The Angiolini review is an independent review into serious incidents and deaths in custody, undertaken by Dame Elish Angiolini.
Published in October 2017, the review (pdf) examines the procedures and processes surrounding deaths and serious incidents in police custody.
It makes 110 recommendations for improvement, categorised under twelve headings: restraint, custody environment, health and wellbeing, funding for families and family support, communications, investigations, coroners and inquests, accountability, training, learning, statistics and research.
The Government responded (pdf) in October 2017.
‘The police have a duty to protect the lives of people in detention, the public deserves full confidence in our justice system, and the state must investigate any death for which it might be responsible. Sadly the long-awaited Angiolini Review, which reiterates the findings in our own report on non-natural deaths in detention, proves we’ve got a long way to go before we achieve any of these.’

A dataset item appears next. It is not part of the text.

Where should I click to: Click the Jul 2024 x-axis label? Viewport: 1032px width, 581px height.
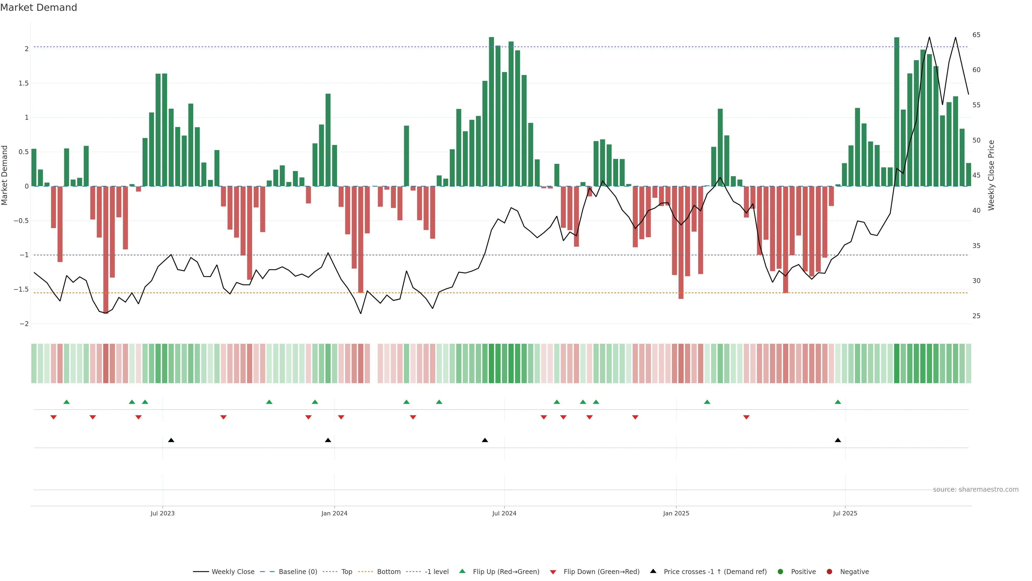504,513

The Angiolini review was commissioned by then Home Secretary, Theresa May, in October 2015. It had three aims:
- To examine the procedures and processes surrounding deaths and serious incidents in police custody, including the lead up to such incidents, the immediate aftermath, through to the conclusion of official investigations. It should consider the extent to which ethnicity is a factor in such incidents. The review should include a particular focus on family involvement and their support experience at all stages
- To examine and identify the reasons and obstacles as to why the current investigation system has fallen short of many families’ needs and expectations, with particular reference to the importance of accountability of those involved and sustained learning following such incidents.
- To identify areas for improvement and develop recommendations seeking to ensure appropriate, humane institutional treatment when such incidents, particularly deaths in or following detention in police custody, occur. Recommendations should consider the safety and welfare of all those in the police custody environment, including detainees and police officers and staff. The aim should be to enhance the safety of the police custody setting for all.